The company had plans on being more than just a vape pen business in Colorado and that brought a new set of challenges. Expansion in the cannabis industry is a difficult puzzle to solve because of the many variations in state laws, but Organa Brands, the parent company, that owns O.penVAPE, has managed to unlock the code. It owns businesses in Colorado and California and licenses or has a minority stake in companies in another nine states, with seven more planned for 2017 and 2018.

In addition to O.penVAPE, Organa Brands also owns Bakked, a company that specializes in dabbing products, Magic Buzz, a cannabis beverage product, and gummies by District Edibles. It also has a separate company NCG that handles packaging and doesn't "touch the plant" at all, which helps with banking. The principals say they bootstrapped the company themselves and have grown it organically. "We said no to capital for years," said Driessen. "But we will close on our first round of funding in the third quarter."

Prior to joining Organa, Driessen worked in sales for Konica Minolta. Morgan and Heidl had been pressuring him to join and he finally did in 2014 as Director of Sales before being named President last July.

The company has 96 employees (250 if you count licensees) and according to Dreissen the company pays generous salaries with benefits that include healthcare and a 401K. He also said employee turnover is low and the percentage of female employees to men was an impressive 50%. Heidl, the chief operating officer and is on the road 200 days a year and on track to log 300,000 miles of travel by the end of the year. Public relations head Jackson Tilley said they take "work-ations" because they have little time for vacations.

"It's a monster undertaking to coexist in different states," said Driessen. "There are cultural differences and packaging differences." Organa Brands prides itself on its slick packaging, but in some states it all gets thrown out. For example, Connecticut insists on all white containers. Driessen was partly brought into the company to create a structure that could grow the business efficiently. He knew scaling up is one of the biggest challenges a company can face. The other co-founder Ralph Morgan is often called the moral compass by the other top executives and sets the company strategy.

O.penVAPE differentiates its cannabis oil by producing specific strains or creating its own hybrid formulas. They've opted to not go the direction of mood based vaping like some newer entrants that sell cannabis oil with names like "Relax" or "Hustle." They also do a brisk business in private labeling vape pens. For example, a farm or a dispensary could have O.penVAPE create a vape pen specific to their brand.

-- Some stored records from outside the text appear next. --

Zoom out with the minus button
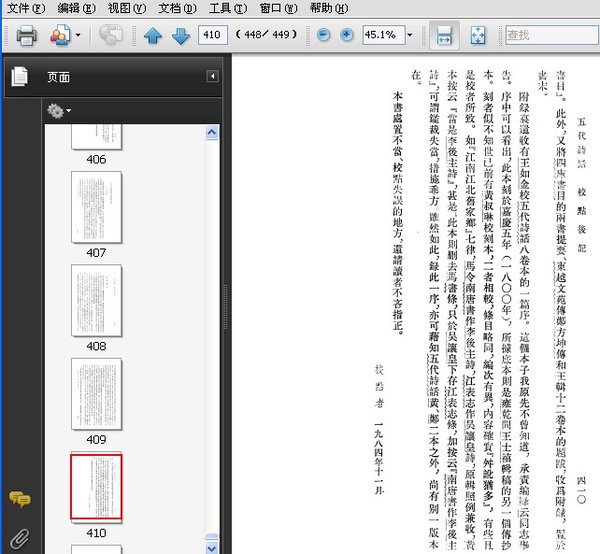Image resolution: width=600 pixels, height=554 pixels. [323, 35]

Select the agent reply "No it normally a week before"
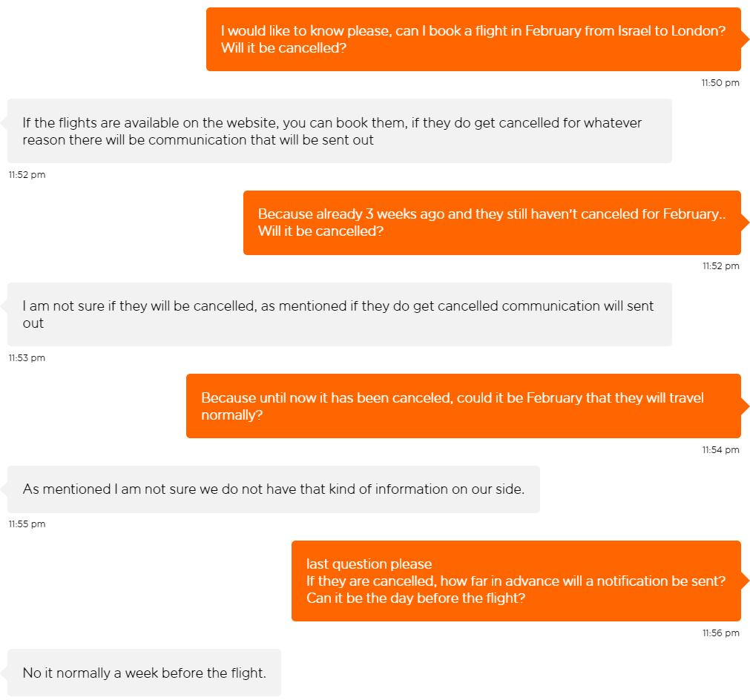coord(144,673)

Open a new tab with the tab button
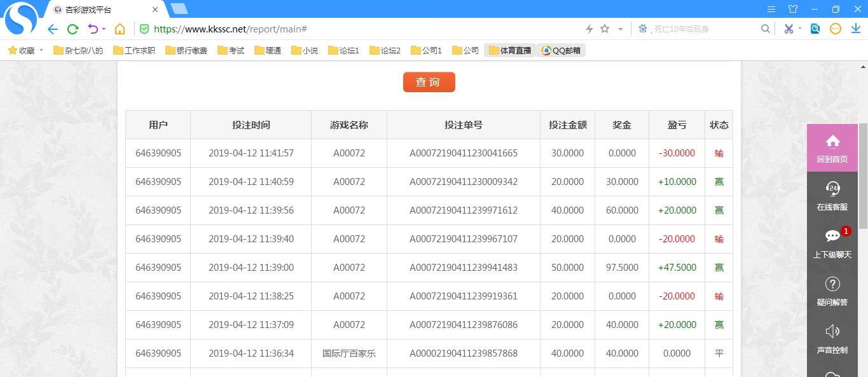tap(179, 9)
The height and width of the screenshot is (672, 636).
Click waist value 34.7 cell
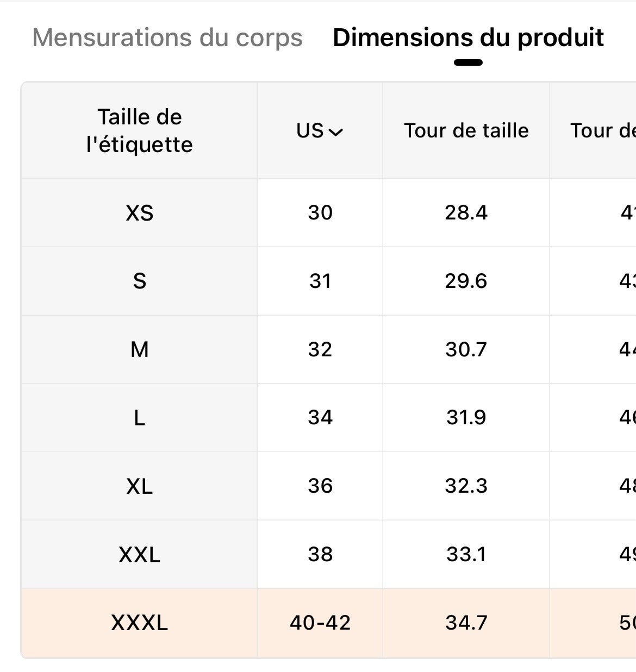coord(466,623)
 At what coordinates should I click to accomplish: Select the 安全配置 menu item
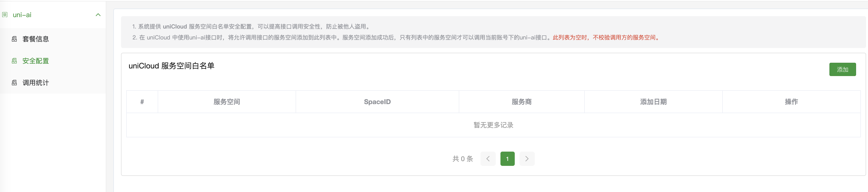[53, 61]
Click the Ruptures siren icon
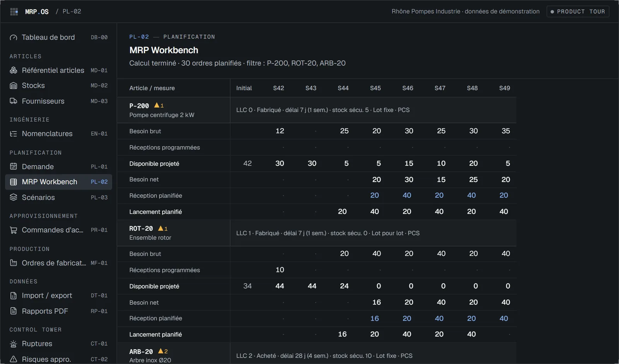The height and width of the screenshot is (364, 619). (x=14, y=344)
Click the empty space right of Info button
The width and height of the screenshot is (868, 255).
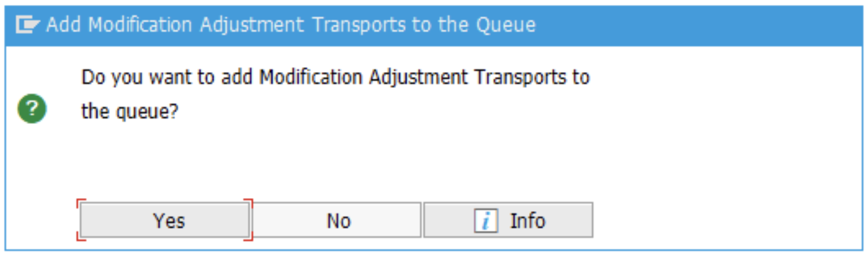pyautogui.click(x=724, y=221)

As a result of getting its products into 1,200 dispensaries, Organa Brands has created a tight distribution network and for a hefty price it will distribute other companies' products. Some in the cannabis industry disdain Organa's attempts to run its business like a mainstream corporation with plans to grow across the country. To the critics, Dreissen says, "I don't see how we're selling out. We still sell cannabis. It's still federally illegal. Besides, at a certain point you have to grow up as an industry and run a company professionally."